*Task description:*
Beginning with the line that includes "Task: Toggle the hunspell.da.dk checkbox", return every remaining line of the material exactly as it reads, but not the pictures.
(Beginning of Material shown)
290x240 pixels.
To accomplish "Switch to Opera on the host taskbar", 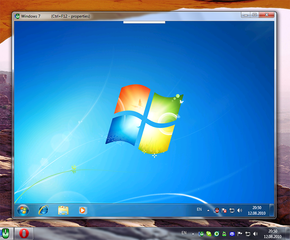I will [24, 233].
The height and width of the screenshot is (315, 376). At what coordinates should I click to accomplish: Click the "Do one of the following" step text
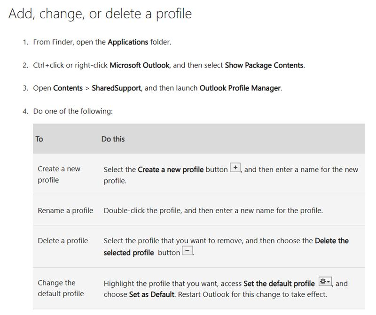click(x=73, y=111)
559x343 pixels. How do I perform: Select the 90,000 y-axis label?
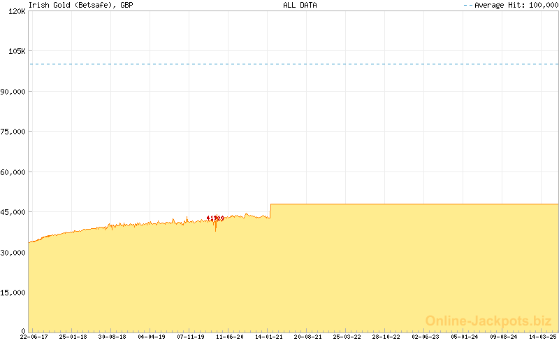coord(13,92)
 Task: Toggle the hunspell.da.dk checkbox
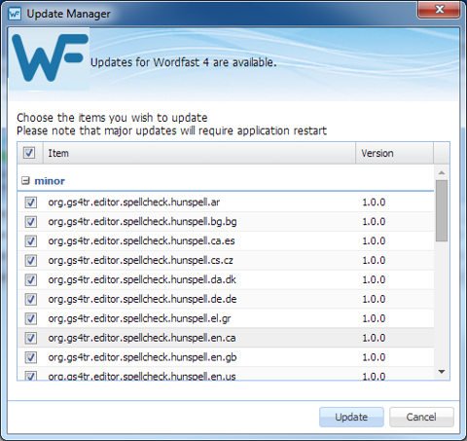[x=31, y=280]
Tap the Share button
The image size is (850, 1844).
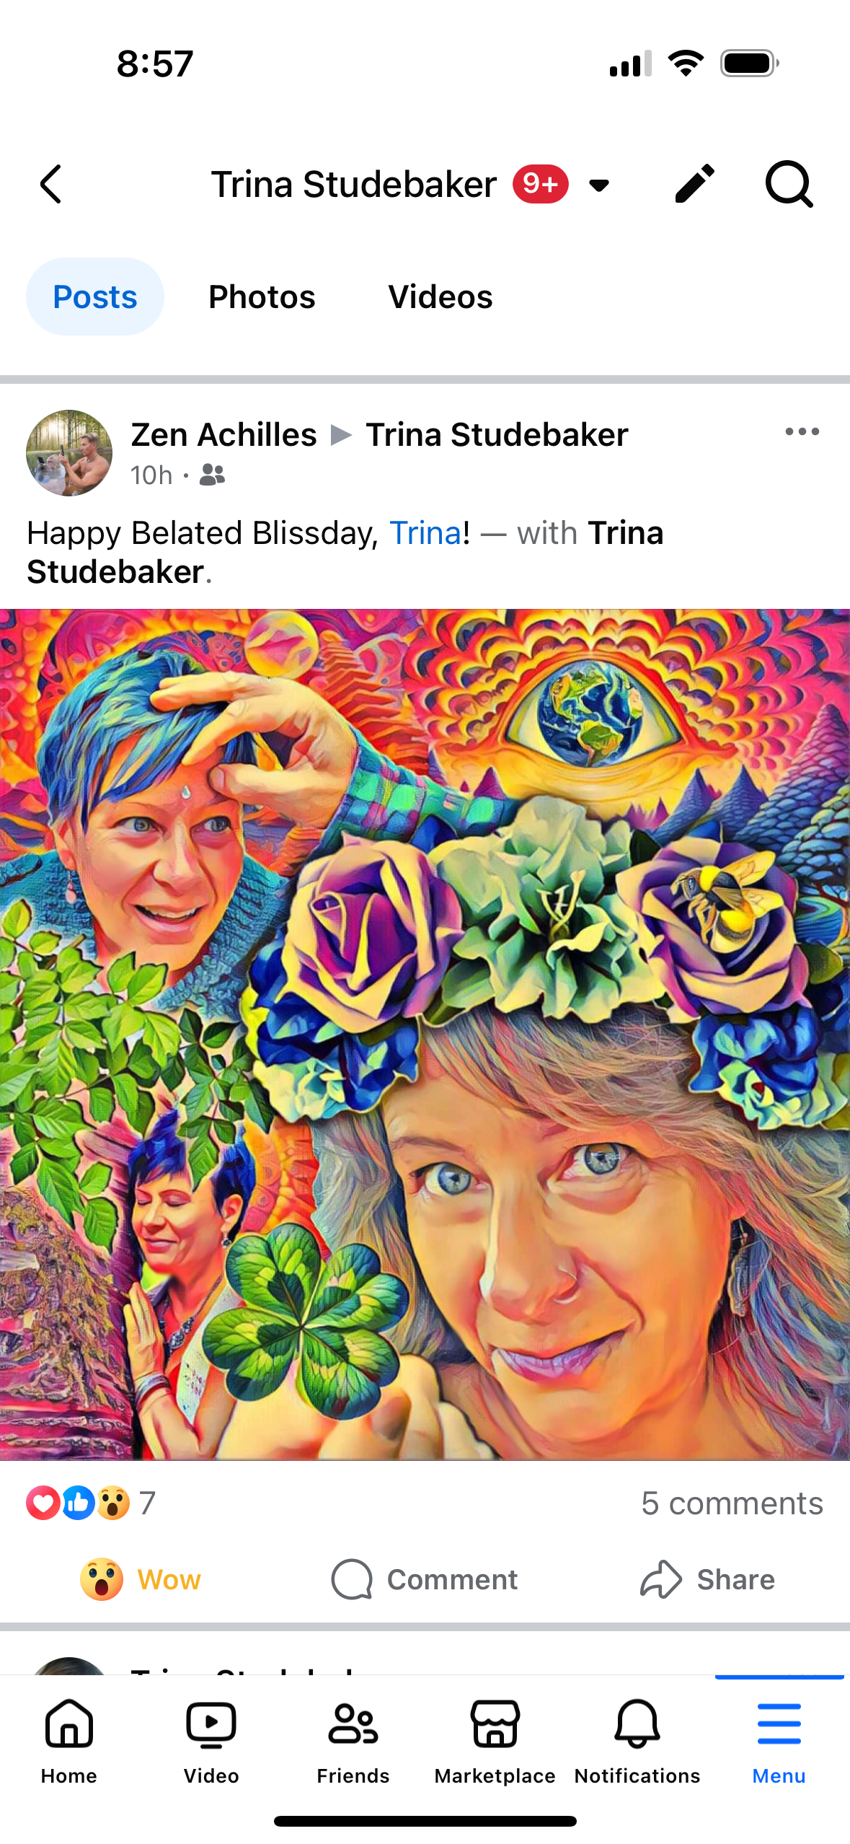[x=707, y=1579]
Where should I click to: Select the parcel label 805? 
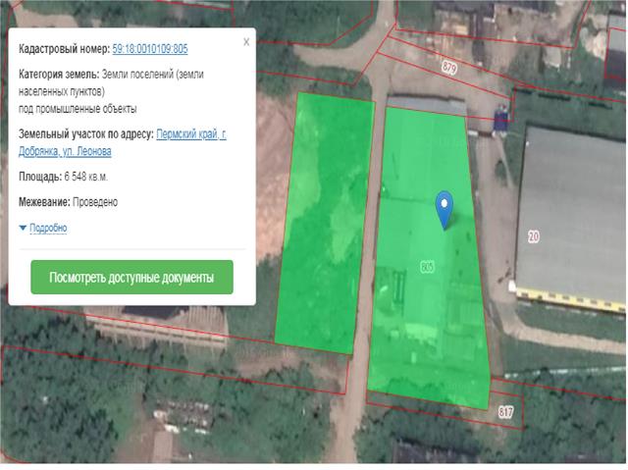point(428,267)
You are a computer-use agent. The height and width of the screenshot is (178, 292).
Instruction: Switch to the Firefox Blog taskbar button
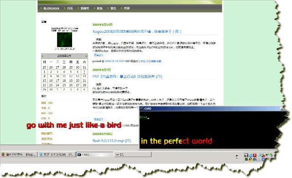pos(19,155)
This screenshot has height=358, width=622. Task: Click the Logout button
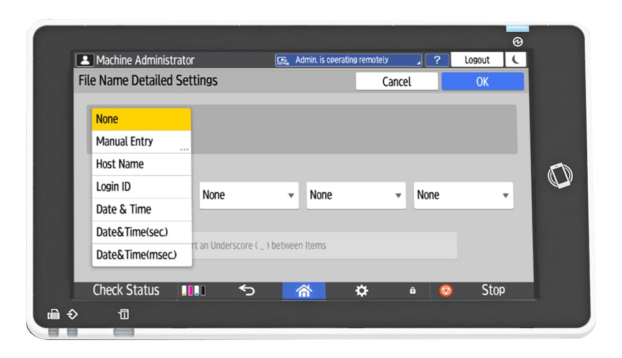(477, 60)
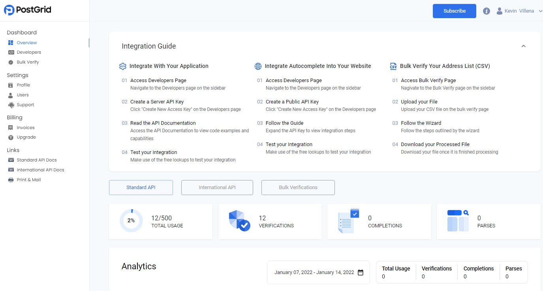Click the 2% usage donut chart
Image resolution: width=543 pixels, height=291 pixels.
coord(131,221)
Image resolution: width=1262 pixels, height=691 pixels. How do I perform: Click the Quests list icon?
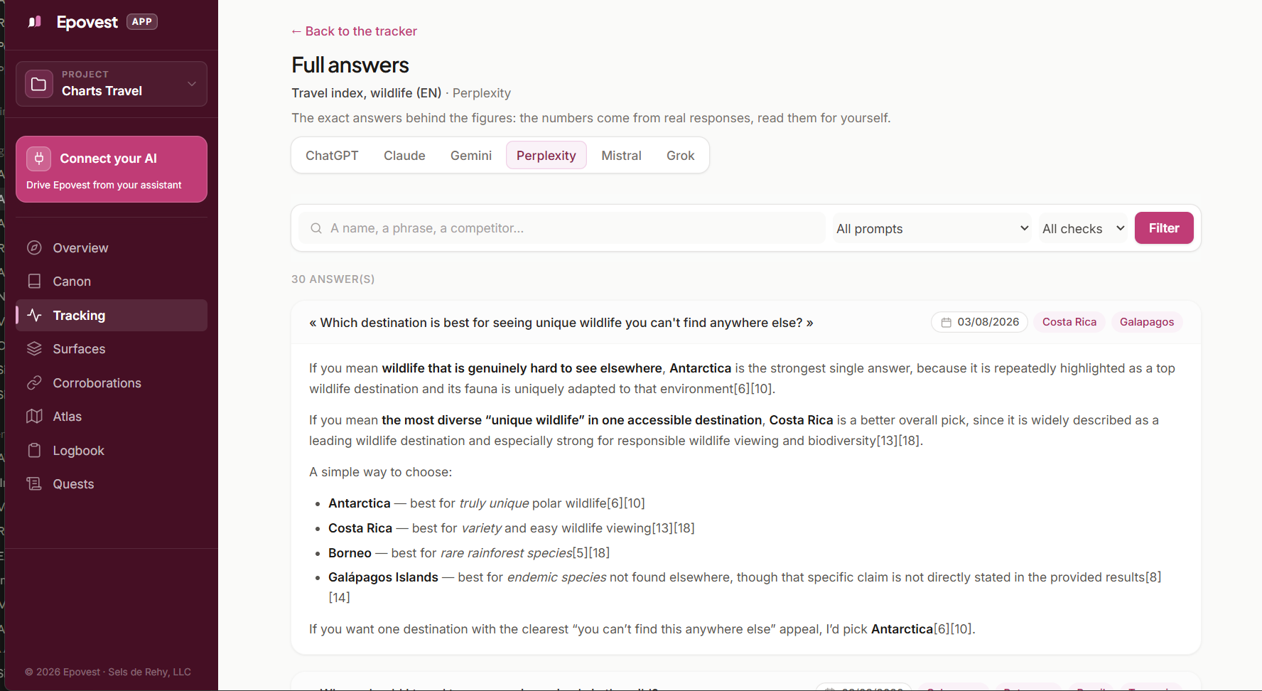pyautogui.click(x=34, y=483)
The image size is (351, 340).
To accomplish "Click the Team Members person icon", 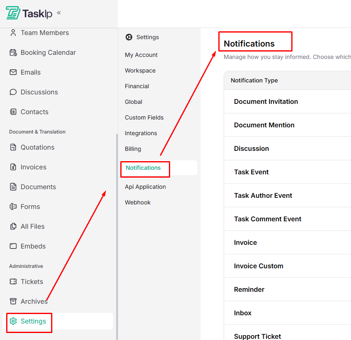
(End of Material shown)
*Task answer:*
 Task: Toggle the hunspell.da.dk checkbox
[x=31, y=280]
Tap the Share button
The image size is (850, 1844).
[x=707, y=1579]
Where should I click to: Select the parcel label 805? 
point(428,267)
You are a computer-use agent. The height and width of the screenshot is (178, 292).
Instruction: Switch to the Firefox Blog taskbar button
pos(19,155)
This screenshot has height=358, width=622. Task: Click the Logout button
(477, 60)
Click the 2% usage donut chart
Image resolution: width=543 pixels, height=291 pixels.
coord(131,221)
Image resolution: width=1262 pixels, height=691 pixels. How do I perform: Click the Quests list icon?
pyautogui.click(x=34, y=483)
The image size is (351, 340).
To accomplish "Click the Team Members person icon", 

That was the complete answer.